QUOTED PASSAGE –
□ □ □ □ □
Complete Communications Engineering

Blind source separation of far field source is used to recover an unknown number of sources using observable mixture signals. Consider a noise free instantaneous mixture signals described below:

\begin{bmatrix} x_1(w,t) \\ x_2(w,t) \\ \vdots \\ x_N(w,t) \end{bmatrix} = \begin{bmatrix} a_{11} & a_{12} & \cdots & a_{1M}\\ a_{21} & a_{22} & \cdots & a_{2M}\\ \vdots & \vdots & \vdots & \vdots\\a_{N1} & a_{N2} & \cdots & a_{NM} \end{bmatrix} \begin{bmatrix} s_1(w,t) \\ s_2(w,t) \\ \vdots \\ s_M(w,t) \end{bmatrix}

where there are M sources and N observations. The signals are in time-frequency domain because speech signals have been shown to be sparser in time-frequency domain as opposed to time domain. Under the assumption that only one source is active per time-frequency bin, which implies the signal space is sparse, for each time-frequency bin, we have

x_i(w,t) = a_{ik}s_k(w,t)

For the 2 microphone case, this reduces to:

\frac{x_1(w,t)}{x_2(w,t)} = \frac{a_{1k}}{a_{2k}}

Using k-mean clustering, the ratios of \frac{a_{1k}}{a_{2k}} are used to determine the M parameters up to a scaling term. In real situations, the signals are noisy and the ratios will not be exact. In such scenarios, an alternative approach is used. Consider the cross covariance matrix, denoted R_{X(w,t)} given as

R_{X(w,t)} = \begin{bmatrix} x_1(w,t) \\ x_2(w,t) \\ \vdots \\ x_N(w,t)\end{bmatrix} \begin{bmatrix} x_1(w,t) & x_2(w,t) & \cdots & x_N(w,t)\end{bmatrix} ^*

where * denotes the complex conjugate, then the SVD of R_{X(w,t)} will give a single significant eigenvalue if there is only one active speaker per time frequency bin. R_{X(w,t)} can be averaged to approach the expected value by using

\mathbb{E}[R_{X(w,t)}] = \frac{1}{T} \sum\limits_{w} \begin{bmatrix} x_1(w,t) \\ x_2(w,t) \\ \vdots \\ x_N(w,t)\end{bmatrix} \begin{bmatrix} x_1(w,t) & x_2(w,t) & \cdots & x_N(w,t)\end{bmatrix} ^*

where T is the length of the STFT. Since there is only one active signal assumed, the eigenvalue corresponding to the principal eigenvalue is chosen as the estimate of the k^{th} active signal, a_{i,k} \forall i. Clustering is subseqeuntly used to separate the desired signals.
□ □ □ □ □
DATA –
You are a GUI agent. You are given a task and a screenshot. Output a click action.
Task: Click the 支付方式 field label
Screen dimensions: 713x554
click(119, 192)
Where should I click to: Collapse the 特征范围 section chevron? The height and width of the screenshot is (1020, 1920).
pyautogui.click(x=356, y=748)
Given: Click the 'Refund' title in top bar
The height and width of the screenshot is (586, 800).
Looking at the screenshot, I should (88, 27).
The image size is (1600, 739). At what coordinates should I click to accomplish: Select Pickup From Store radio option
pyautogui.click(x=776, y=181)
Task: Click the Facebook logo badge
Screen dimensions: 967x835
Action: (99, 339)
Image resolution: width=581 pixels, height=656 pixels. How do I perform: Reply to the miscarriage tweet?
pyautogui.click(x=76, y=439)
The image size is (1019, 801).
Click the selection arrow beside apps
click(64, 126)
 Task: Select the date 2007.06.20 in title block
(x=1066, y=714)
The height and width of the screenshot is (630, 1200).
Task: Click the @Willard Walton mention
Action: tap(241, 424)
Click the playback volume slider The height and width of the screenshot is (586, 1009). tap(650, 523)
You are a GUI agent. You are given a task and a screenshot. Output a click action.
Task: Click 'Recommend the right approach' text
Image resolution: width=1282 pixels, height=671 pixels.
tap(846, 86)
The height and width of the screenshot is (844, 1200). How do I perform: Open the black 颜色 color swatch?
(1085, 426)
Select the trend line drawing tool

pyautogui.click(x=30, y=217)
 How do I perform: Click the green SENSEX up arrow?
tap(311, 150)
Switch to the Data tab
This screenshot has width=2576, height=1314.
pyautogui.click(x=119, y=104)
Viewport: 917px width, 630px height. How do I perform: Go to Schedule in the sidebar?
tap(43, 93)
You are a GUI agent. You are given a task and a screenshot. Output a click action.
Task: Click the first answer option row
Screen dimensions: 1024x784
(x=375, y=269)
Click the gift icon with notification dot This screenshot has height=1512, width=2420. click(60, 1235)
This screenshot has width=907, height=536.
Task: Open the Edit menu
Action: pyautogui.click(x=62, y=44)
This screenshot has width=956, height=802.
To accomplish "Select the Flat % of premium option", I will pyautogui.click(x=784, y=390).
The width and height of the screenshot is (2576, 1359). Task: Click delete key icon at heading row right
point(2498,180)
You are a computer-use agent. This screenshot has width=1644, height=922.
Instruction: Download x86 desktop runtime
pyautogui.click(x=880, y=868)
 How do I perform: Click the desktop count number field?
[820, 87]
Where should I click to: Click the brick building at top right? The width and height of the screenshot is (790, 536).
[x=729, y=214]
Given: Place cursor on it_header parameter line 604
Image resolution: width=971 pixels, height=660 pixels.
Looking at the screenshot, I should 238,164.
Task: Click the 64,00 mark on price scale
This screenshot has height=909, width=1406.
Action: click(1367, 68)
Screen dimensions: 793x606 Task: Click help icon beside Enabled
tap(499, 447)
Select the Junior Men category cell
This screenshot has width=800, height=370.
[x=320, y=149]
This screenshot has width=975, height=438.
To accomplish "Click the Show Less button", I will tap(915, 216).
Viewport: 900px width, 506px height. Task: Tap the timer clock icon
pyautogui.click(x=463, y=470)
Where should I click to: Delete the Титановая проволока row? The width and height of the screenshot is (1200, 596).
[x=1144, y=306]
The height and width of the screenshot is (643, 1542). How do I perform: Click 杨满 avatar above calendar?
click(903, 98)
□ □ □ □ □
EXERCISES –
1) Using the text on blind source separation, answer these:
(a) Why are the signals placed in the time-frequency domain?
(b) Which clustering method is applied to the ratios of the mixing parameters?
(c) What does T denote in the averaging formula?
2) Please transcribe the part of the text on blind source separation that opens with the words containing "where T is the" and closes with "the desired signals.".

SOLUTIONS TO THE TASKS –
1)
(a) Speech signals have been shown to be sparser in the time-frequency domain than in the time domain.
(b) k-mean clustering.
(c) The length of the STFT.

2)
where T is the length of the STFT. Since there is only one active signal assumed, the eigenvalue corresponding to the principal eigenvalue is chosen as the estimate of the k^{th} active signal, a_{i,k} \forall i. Clustering is subseqeuntly used to separate the desired signals.